There are lots of other image search engines on the web today. But all of them only take queries as text, and compare those text queries to the meta data attached to an image file. This data is notoriously thin, and companies like Google are resorting to using human labor to attempt to add descriptive keywords to images stored on their servers. Even specialty image search engines like Pixsy have fairly thin meta data for images. And all of the existing search engines allow only text for search queries.

The Like.com engine takes both text and images as queries, something no one else does. To return results based on an image query, Like.com compares a “visual signature” for the query image to possible results. The visual signature is simply a mathematical representatioin of the image using 10,000 variables. If enough variables are identical, Like.com decides the images are similar.

How much heavy lifting is involved? I throw to Farber for the facts:

The core technology is even more complex than face recognition technology, Shah said. Like.com crawls target merchant sites and retrieves the highest quality images. It takes about 20 seconds per image to preprocess, creating a visual signature and indexing the image.

Search results are returned in under a second–the server farm consists of 250 quad-core servers, each loaded with 16 to 32 gigabytes of memory.
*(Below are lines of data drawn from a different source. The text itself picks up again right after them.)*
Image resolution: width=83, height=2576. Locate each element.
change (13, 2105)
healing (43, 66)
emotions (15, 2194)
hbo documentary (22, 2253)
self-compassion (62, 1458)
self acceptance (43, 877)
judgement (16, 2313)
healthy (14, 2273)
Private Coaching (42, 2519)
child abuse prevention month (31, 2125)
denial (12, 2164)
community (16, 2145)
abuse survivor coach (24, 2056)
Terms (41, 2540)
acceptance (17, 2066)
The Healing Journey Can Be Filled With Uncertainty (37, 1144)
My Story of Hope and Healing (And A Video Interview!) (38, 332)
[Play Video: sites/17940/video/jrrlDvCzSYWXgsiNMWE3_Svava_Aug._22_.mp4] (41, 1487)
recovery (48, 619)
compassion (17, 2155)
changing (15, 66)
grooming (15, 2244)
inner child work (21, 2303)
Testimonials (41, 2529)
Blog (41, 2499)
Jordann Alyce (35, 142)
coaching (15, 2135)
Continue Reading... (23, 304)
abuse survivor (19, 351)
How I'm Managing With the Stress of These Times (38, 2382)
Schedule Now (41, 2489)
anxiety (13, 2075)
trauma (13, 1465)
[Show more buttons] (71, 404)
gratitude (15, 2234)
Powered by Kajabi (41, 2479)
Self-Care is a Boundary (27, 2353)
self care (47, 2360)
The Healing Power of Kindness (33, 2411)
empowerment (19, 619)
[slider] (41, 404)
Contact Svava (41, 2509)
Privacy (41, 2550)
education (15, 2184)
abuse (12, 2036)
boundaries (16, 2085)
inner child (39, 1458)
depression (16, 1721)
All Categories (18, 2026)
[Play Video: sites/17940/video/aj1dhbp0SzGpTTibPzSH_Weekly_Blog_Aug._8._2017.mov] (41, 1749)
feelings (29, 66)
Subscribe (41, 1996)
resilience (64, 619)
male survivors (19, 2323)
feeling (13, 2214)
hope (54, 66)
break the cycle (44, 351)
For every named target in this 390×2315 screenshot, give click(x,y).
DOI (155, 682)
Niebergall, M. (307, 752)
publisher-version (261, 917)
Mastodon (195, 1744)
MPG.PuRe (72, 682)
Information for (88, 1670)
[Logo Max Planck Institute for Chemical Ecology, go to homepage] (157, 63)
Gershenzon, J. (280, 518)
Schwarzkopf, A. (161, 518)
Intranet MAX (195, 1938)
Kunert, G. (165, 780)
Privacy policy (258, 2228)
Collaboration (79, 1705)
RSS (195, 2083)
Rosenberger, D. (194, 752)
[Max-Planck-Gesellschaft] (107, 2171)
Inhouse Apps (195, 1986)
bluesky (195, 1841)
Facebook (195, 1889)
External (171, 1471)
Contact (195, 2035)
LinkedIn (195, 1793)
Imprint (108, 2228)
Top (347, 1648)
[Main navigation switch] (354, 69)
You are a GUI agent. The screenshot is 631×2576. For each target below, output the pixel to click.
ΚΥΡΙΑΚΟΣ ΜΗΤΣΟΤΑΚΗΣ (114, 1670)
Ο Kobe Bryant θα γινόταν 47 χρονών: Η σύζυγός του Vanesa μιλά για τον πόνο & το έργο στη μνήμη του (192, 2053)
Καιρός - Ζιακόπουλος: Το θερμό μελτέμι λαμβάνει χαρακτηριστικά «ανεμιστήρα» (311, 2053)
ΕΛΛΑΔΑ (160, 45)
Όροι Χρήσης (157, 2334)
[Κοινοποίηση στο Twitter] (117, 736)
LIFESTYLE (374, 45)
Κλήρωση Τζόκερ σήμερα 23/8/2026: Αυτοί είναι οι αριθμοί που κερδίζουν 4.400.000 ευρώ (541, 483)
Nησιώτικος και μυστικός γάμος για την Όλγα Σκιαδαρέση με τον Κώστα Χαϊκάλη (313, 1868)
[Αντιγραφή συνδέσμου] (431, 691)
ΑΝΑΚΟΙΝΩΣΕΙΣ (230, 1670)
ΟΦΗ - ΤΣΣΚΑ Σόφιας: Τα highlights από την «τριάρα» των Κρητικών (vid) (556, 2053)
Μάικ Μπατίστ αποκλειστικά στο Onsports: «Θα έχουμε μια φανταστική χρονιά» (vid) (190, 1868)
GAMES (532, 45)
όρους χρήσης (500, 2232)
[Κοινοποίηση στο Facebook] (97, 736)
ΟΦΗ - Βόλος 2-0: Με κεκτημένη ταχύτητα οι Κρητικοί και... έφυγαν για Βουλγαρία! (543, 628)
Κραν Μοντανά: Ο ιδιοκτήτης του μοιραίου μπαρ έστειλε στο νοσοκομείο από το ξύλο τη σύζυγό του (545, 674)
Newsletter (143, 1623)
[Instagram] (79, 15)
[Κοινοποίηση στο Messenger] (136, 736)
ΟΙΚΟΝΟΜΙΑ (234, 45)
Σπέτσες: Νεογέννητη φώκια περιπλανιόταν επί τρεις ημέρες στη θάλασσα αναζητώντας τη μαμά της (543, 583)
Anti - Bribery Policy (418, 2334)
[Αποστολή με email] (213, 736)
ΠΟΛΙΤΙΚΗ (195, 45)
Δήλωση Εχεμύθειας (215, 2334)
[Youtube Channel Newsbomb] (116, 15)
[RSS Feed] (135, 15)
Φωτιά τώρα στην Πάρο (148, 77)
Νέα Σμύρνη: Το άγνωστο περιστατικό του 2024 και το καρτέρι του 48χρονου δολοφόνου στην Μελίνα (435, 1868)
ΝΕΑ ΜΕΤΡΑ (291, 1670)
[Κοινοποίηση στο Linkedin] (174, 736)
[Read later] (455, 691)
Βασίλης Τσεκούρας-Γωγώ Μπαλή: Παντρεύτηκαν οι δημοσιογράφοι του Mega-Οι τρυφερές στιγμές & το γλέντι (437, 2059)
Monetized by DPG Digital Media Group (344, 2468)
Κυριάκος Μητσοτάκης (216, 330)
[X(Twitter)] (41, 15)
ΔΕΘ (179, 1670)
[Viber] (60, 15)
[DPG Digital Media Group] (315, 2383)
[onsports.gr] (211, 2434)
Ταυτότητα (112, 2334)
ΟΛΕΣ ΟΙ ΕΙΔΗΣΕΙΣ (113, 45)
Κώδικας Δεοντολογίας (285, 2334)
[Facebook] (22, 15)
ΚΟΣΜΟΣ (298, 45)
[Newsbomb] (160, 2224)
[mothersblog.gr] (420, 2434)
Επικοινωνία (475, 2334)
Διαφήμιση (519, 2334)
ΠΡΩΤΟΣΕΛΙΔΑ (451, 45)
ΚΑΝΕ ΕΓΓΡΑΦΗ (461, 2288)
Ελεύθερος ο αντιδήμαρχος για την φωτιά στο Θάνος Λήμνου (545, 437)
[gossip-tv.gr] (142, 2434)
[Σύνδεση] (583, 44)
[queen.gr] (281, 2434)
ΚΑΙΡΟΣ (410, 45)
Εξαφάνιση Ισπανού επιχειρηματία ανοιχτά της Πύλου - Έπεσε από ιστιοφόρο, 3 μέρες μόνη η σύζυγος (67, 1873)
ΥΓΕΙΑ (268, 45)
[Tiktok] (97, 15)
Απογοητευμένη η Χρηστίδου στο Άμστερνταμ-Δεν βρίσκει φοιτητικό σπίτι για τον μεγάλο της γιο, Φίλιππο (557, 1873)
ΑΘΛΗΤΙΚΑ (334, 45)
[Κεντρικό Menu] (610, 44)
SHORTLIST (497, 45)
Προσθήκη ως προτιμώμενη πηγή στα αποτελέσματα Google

Like.com converts every picture into a visual signature, a 10-kilobyte vector image consisting of about 5,000 numbers. The “likeness” algorithm determines the order of results based on shape, color and pattern.

“We are extracting and computing the visual signatures and pulling out pieces for comparison,” Shah said. “The results will never be worse than a text search. We index all the metadata and even normalized some of it.”  Currently, Like.com only indexes the merchant sites.The soft goods vector images are more detailed than faces, which are encoded as 3-kilobyte vectors, and include about 40 elements, including shape densities, color histograms broken into quadrants and other properties, such as glossiness and sheen (analyzing color changes in the middle of objects).

So the Like.com carries roughly 3X the data per item than Riya does for their facial recognition search.

Rob “Scobleizer” Scoble shares a few interesting facts about Riya's new Like.com service:

1) The URL cost $100,000. In the interview [Riya CEO Munjal Shah] explains how they bought it. It involved finding the guy who owned it, jumping a fence, and leaving a bottle of wine with a note on it (he wouldn’t answer his email).
2) Riya was pretty close to being sold to Google. If it had been, they never would have worked on this search engine. So, by getting turned down by Google Riya came back with a much better business.
3) Just the jewelry set takes 20GB of RAM.
4) Munjal still believes in blogs, but for this launch Riya talked with fashion bloggers, and journalists outside the tech world like at People magazine. Why? Well, this site — in its current incarnation — will be most interesting to women and non-geeks. If you’ve looked at who participates here, it’s heavily male.
5) Why not keep working on face detection? Because they learned through user testing that they’d never be able to make it good enough. They found that by focusing on visual image searches they can get a much more satisfied user base.